BFIM is created as part of an redteam/blueteam excercise. Because there wasn't much information about given resources on the defending machines, I needed a FIM that had almost no dependancies and was very lightweight. BFIM can help with maintaining the integrity of your filesystem. It is easy and fast to use and is flexible when adjusting is needed.
There is no need for installing this program. It only uses the tools available on the local system. If the required tools are not available it will either give an error or offers to install the tool.
BFIM has the following functions:
--create
This will create a baseline of the files and folders, which are noted in the folders.list file.
This file needs to be adjusted if there is a need to add or remove folders.
If there is already a baseline set it will give a warning that it will remove the current
baseline and create a new one.
As a safety precaution, it will create a backup of the current baseline before removing it.
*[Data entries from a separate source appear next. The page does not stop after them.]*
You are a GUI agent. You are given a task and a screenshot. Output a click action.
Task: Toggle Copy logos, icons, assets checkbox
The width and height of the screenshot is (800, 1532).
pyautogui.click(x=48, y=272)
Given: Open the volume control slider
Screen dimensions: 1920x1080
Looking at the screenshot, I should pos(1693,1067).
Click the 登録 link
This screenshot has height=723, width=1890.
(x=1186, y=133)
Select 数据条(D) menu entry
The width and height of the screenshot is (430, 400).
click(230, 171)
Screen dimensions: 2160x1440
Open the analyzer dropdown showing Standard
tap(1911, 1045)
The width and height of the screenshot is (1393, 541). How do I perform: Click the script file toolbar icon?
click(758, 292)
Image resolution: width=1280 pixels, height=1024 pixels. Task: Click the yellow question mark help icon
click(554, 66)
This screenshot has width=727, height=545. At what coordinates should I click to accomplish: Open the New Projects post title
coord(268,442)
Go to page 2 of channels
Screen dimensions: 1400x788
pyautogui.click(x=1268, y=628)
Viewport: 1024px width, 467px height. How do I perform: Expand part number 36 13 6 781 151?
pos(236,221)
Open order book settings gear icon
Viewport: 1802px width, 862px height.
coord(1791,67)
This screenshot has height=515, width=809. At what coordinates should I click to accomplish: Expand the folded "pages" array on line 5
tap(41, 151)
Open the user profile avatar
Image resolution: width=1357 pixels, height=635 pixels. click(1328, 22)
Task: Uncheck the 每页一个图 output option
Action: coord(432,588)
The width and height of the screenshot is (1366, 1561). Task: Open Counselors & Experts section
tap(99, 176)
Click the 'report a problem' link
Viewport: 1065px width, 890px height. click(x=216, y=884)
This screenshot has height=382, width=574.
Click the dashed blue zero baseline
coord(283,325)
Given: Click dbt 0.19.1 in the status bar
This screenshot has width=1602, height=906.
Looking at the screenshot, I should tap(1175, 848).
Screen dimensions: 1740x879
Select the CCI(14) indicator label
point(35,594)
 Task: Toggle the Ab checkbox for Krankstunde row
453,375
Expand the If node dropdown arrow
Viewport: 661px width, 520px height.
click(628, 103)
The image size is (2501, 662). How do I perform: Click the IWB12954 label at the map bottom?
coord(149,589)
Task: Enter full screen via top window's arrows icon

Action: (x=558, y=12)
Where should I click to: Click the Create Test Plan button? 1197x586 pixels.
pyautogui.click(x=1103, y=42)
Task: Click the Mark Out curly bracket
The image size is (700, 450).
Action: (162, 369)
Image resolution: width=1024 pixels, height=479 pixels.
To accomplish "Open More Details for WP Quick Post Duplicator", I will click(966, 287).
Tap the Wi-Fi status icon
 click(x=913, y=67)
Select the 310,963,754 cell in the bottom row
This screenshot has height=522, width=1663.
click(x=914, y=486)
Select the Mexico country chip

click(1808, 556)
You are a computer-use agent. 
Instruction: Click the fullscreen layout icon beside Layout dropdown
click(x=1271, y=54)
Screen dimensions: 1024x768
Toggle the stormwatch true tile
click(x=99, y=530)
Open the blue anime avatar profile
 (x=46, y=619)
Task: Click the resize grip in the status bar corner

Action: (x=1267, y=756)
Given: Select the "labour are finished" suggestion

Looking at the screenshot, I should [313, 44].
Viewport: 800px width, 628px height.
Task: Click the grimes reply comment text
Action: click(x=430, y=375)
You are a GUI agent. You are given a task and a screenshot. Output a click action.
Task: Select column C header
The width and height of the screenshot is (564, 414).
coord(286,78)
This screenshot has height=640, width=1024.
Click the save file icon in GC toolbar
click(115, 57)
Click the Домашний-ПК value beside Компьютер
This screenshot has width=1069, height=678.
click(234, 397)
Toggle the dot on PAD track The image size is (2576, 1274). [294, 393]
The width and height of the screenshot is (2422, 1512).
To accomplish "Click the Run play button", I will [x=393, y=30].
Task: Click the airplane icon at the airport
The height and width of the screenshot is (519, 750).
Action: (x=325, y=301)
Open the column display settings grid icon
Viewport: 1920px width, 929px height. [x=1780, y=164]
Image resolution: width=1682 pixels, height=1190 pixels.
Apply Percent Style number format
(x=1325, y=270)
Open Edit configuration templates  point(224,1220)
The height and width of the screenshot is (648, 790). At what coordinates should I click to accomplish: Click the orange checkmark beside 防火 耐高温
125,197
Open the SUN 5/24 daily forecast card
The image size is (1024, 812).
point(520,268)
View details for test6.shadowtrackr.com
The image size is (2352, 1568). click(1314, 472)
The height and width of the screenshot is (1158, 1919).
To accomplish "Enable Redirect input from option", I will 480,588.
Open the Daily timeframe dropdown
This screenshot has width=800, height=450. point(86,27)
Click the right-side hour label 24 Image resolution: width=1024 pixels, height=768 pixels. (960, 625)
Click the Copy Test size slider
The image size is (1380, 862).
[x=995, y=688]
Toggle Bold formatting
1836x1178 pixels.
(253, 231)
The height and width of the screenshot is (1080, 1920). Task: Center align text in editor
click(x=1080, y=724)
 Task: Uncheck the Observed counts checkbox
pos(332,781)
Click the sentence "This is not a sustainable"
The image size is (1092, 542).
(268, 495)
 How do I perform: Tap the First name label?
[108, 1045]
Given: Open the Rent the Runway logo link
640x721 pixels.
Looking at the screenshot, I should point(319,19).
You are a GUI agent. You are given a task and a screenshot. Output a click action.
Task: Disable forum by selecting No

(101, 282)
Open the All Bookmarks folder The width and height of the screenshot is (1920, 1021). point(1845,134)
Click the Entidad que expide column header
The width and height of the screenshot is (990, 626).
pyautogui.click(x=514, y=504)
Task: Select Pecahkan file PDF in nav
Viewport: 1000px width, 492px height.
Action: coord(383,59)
--check This will create a similar outcome as the baseline function. The result of this check will be compared with the baseline. Any kind of difference will be reported as files that are added, removed or modified. The check function will also give the opportunity to put the added files into a quarantaine folder. Here the files are stripped from their original ownership and permissions are changed to 400.
--clone
This function will create a folder with files and folders from the whitelist.list file.
In a later stage BFIM can compare these files with modified files found on the system.
--compare
This function will compare any modified file found with the original version of that file,
which is cloned into the folder <fim folder>/clone.
The whitelist.list file is important for this function as it holds the folders needed to be cloned.
If this function tries to compare a found modified file and there is no original cloned file,
it will report that there is no cloned version found to compare with.
Additional to this function is the option to restore the modified files (if the original file is included in the backup)
--backup This function will create a backup of the current baseline.
--restore This function will list all the backups of baselines and gives the choice which baseline backup needs to be restored as the current baseline.
For demonstration purposes there is a demo.sh which will create a basic setup to mimic an attacker on the system.
The script will create files and then removes some and alters others after you created a baseline.
This will trigger BFIM and it will report on the changes.
Like all things from the internet: Don't trust it blindly!!!
This is a bash script with no intention of harming your system.
But a check never hurts. You use this program at your own risk.